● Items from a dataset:
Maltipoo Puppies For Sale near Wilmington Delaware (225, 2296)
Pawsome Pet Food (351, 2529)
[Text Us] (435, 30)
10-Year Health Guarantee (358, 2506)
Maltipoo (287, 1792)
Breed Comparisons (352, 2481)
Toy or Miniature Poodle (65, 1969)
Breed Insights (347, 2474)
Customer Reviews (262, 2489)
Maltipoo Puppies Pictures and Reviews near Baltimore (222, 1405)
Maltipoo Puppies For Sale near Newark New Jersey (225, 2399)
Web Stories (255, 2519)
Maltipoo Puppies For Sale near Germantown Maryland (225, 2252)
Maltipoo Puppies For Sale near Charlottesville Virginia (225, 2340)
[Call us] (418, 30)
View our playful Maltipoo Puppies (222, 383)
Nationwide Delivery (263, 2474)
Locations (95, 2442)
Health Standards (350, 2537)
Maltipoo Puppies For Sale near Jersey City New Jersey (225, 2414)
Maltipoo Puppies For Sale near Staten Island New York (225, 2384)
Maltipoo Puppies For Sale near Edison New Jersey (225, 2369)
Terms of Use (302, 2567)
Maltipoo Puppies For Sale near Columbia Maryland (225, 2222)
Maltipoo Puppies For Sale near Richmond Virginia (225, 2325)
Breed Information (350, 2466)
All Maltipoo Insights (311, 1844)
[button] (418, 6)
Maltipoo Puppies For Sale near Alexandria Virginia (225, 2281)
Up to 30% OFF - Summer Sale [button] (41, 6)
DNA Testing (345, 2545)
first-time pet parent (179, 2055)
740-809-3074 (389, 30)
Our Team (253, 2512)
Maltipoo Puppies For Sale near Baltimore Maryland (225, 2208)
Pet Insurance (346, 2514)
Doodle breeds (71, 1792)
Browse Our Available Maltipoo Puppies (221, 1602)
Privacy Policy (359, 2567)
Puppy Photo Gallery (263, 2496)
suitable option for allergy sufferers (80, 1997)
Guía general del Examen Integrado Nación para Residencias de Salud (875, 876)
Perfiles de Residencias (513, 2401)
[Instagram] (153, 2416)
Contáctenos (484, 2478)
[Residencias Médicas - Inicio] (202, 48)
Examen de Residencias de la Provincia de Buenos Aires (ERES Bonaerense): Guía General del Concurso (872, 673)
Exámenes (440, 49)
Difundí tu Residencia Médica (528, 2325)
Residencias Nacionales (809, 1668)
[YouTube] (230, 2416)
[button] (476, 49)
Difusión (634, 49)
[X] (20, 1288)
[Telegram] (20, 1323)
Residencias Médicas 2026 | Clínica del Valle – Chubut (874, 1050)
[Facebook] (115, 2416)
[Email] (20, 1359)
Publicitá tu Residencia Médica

● DIRECTIONS FOR THIS TASK: If a line falls between the first line of the entries and the line containing "Maltipoo Puppies Pictures", or is one of those two, restate it word for word; leave all other lines out.

● COMPLETED TASK:
Maltipoo Puppies For Sale near Wilmington Delaware (225, 2296)
Pawsome Pet Food (351, 2529)
[Text Us] (435, 30)
10-Year Health Guarantee (358, 2506)
Maltipoo (287, 1792)
Breed Comparisons (352, 2481)
Toy or Miniature Poodle (65, 1969)
Breed Insights (347, 2474)
Customer Reviews (262, 2489)
Maltipoo Puppies Pictures and Reviews near Baltimore (222, 1405)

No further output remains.